— Start of Selected excerpt —
Peter Suderman writes an interesting column at Hit & Run about Trump, politics, and free markets.

Yes, We Should Worry About Donald Trump’s Business Conflicts of Interests—and His Whole Approach to the Interaction Between Government and Business

The president-elect was a crony capitalist businessman. Now he’s set to become a crony capitalist politician.

As a real estate developer, Donald Trump made and sought special deals designed to use the power of government to improve his personal bottom line.

The first building project he ever developed, the Grand Hyatt hotel in Manhattan, was completed using a multi-decade tax abatement obtained using his father’s connections. This was not a broad-based tax cut so much as a state-granted subsidy that granted Trump’s project the financial wherewithal to proceed. In 1994, Trump proposed that the city of Bridgeport, Connecticut, become a partner with him on a $350 million theme park project, allowing him to get access to land by declaring a number of businesses as condemned properties. Over the course of his career as a developer, he repeatedly pressured the government to use eminent domain to clear private property owners out of the way, including one instance in 1994 in which he requested that the government kick an Atlantic City widow out of her home in order to replace it with a limousine parking lot. While campaigning for president, he aggressively defended the use of eminent domain, calling it a “wonderful thing,” and describing it as necessary for construction projects that create jobs.

For Trump, this is not merely a business strategy. It amounts to a working theory of how government and the private sector should interact. And it is one that should worry anyone concerned about maintaining a fair and proper division between the state and the private sector. […]

He doesn’t believe that the government’s role is to set clear ground rules and let market competition work things out. […]

Remember all the well-deserved grief Obama took for Solyndra and Fisker?
— End of Selected excerpt —
Goal 1:
Answer from the excerpt on Trump's business dealings:
(a) What was the first building project Trump developed?
(b) What was the price of the theme park project Trump proposed to Bridgeport, Connecticut?
(c) What did Trump request for the Atlantic City widow's home?
Goal 2:
Retype the part of the excerpt on Trump's business dealings starting at "Peter Suderman writes" and ending at "personal bottom line.".
— Start of Material provided —
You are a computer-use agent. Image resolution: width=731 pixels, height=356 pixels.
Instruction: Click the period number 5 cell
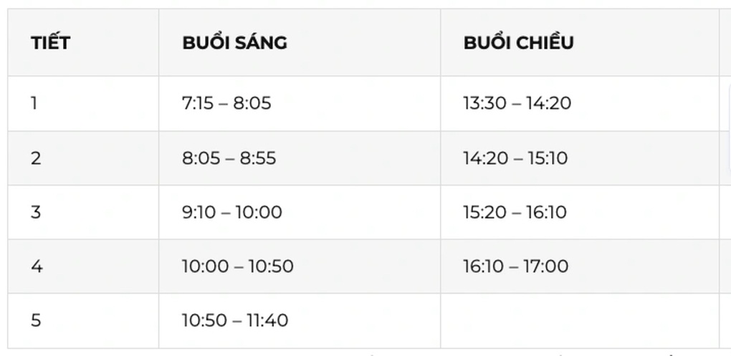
— End of Material provided —
Task response 1:
(a) The Grand Hyatt hotel in Manhattan.
(b) $350 million.
(c) That the government kick her out so it could be replaced with a limousine parking lot.

Task response 2:
Peter Suderman writes an interesting column at Hit & Run about Trump, politics, and free markets.

Yes, We Should Worry About Donald Trump’s Business Conflicts of Interests—and His Whole Approach to the Interaction Between Government and Business

The president-elect was a crony capitalist businessman. Now he’s set to become a crony capitalist politician.

As a real estate developer, Donald Trump made and sought special deals designed to use the power of government to improve his personal bottom line.